Nickel prices to peak by 2027: Fitch


Nickel prices are expected to reach new record highs by 2027, according to data released by Fitch Solutions.

Throughout 2023-2027, Fitch Solutions expects a steady uptrend in nickel prices, which will then likely peak by the end of this period.

In the short-term, nickel prices are set to weaken during the first half of 2022, as acute market tightness developed throughout October and November 2021 continues to ease.

Prices have already fallen from the multi-year highs reached during October and Fitch expects this consolidation to persist over the coming months.

This decline in nickel prices over the first half of 2022 means that prices should average lower over the year to USD17,000/tonne ($AUD23,727/tonne) compared to USD18,400/tonne ($AUD25,676/tonne) in 2021.
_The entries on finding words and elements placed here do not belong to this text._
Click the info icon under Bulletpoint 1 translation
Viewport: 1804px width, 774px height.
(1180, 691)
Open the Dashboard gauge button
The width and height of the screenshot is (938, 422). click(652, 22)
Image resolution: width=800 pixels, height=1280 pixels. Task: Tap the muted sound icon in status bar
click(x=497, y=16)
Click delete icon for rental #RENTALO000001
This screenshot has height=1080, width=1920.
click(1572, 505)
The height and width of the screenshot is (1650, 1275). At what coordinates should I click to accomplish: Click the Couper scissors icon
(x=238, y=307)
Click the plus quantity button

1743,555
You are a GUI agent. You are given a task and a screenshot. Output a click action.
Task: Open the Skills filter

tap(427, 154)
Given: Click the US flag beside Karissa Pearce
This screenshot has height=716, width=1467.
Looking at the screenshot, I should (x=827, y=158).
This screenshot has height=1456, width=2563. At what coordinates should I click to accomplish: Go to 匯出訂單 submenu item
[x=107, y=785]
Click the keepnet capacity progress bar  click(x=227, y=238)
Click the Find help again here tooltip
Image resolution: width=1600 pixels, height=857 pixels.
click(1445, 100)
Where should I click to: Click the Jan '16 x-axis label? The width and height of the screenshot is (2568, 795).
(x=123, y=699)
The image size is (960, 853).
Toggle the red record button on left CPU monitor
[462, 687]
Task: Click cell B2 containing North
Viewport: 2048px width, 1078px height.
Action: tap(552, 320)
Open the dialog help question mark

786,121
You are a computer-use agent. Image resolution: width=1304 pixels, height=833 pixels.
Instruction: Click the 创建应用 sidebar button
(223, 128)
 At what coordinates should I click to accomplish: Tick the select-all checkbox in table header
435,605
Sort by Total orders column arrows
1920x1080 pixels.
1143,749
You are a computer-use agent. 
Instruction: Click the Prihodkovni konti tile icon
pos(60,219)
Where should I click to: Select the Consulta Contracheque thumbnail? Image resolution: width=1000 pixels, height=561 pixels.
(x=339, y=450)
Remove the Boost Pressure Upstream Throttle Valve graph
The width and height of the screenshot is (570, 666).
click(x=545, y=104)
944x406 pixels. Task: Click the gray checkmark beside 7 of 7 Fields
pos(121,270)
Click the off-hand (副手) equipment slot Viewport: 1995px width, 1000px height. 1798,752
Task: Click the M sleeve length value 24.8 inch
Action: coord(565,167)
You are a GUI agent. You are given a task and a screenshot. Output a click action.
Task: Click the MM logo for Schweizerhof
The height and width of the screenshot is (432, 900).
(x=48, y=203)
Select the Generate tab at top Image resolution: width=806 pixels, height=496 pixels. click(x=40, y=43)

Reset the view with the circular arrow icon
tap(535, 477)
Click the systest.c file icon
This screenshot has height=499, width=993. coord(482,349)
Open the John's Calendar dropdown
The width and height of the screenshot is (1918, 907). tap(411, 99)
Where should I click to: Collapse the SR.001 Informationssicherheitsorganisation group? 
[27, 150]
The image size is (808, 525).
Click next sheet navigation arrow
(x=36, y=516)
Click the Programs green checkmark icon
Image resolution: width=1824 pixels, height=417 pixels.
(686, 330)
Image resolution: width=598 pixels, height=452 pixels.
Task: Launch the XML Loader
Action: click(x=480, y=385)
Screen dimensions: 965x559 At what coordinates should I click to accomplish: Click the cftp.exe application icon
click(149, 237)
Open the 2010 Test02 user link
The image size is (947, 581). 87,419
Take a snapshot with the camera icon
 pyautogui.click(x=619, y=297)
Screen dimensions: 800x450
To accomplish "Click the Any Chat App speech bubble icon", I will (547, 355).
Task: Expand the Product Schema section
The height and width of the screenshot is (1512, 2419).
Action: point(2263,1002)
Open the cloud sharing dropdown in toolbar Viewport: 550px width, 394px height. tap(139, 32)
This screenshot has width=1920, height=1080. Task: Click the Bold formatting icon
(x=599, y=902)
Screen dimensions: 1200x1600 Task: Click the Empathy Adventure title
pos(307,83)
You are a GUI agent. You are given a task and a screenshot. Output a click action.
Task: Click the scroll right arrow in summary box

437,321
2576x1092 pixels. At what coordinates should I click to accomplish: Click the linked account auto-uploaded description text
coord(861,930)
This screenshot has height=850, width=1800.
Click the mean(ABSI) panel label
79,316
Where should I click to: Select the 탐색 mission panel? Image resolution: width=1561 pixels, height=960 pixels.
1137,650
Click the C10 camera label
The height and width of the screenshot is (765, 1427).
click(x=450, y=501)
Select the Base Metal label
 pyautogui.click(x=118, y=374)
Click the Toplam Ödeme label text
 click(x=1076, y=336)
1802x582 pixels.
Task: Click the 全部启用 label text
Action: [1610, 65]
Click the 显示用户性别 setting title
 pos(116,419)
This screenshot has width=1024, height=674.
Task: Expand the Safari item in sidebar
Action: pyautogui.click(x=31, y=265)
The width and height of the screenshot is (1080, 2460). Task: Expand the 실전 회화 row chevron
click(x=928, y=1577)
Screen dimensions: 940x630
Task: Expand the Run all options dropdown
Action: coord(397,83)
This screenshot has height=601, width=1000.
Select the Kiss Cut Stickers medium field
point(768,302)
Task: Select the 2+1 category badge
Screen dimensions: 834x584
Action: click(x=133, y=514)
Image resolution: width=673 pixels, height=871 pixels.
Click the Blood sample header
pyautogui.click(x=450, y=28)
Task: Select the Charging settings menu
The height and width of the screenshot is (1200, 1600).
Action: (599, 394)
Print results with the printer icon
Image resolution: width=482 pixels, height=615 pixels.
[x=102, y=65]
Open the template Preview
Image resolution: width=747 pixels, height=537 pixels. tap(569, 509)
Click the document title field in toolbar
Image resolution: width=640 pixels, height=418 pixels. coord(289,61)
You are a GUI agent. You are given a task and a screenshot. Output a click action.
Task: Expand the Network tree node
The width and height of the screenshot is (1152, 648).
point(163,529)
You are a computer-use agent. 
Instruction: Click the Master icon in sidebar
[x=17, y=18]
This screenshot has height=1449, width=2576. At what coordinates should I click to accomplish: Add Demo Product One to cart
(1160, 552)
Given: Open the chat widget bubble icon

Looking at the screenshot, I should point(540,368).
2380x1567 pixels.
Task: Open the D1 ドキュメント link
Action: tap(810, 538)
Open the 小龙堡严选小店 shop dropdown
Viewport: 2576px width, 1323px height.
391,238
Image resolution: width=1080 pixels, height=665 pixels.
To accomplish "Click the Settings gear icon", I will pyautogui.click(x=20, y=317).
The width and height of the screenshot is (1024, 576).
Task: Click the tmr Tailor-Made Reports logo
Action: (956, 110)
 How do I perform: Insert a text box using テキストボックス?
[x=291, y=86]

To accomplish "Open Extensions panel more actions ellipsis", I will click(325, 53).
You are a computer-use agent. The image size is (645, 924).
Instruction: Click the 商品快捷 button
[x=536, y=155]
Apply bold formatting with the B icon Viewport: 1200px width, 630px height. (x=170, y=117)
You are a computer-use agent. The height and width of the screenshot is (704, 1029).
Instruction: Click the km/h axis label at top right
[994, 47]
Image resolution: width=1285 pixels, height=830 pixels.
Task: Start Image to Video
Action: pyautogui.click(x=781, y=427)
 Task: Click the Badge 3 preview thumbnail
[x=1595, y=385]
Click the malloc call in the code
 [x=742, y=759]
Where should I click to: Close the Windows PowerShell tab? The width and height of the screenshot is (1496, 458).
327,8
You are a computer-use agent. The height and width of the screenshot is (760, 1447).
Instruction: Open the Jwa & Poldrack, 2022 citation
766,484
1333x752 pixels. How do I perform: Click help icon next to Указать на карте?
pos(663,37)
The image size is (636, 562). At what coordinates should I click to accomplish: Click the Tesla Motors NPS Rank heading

On the supply side, production of refined nickel should improve during the first half of 2022 in major nickel exports including Indonesia and the Philippines.

Stronger production growth will also likely be supported by technical advances in converting lower-grade Class 2 nickel ore that is abundant in Indonesia into higher-grade Class 1 nickel that can be used in the battery industry.

This will help to alleviate a bottleneck in nickel supply to the battery industry that is likely to develop over 2022-2026 as the global production of batteries for the electric vehicle industry surges.

In the long term, a shortage of Class 1, battery-grade nickel may encourage automakers to explore lithium-iron-phosphate (LFP) batteries for mass-market vehicles, presenting downside risk to nickel demand for lithium-ion batteries.

In February 2021, Tesla chief executive officer Elon Musk said that nickel remains the firm’s biggest obstacle to successfully scaling lithium-ion cell production and has prompted Tesla to shift its standard range vehicles to contain LFP cathodes.

The firm also reached an agreement in March 2021 to source raw materials from the Goro nickel mine in New Caledonia for its batteries by serving as a technical and industrial partner.

This signifies the continuing preference for nickel-heavy batteries due to higher energy density properties.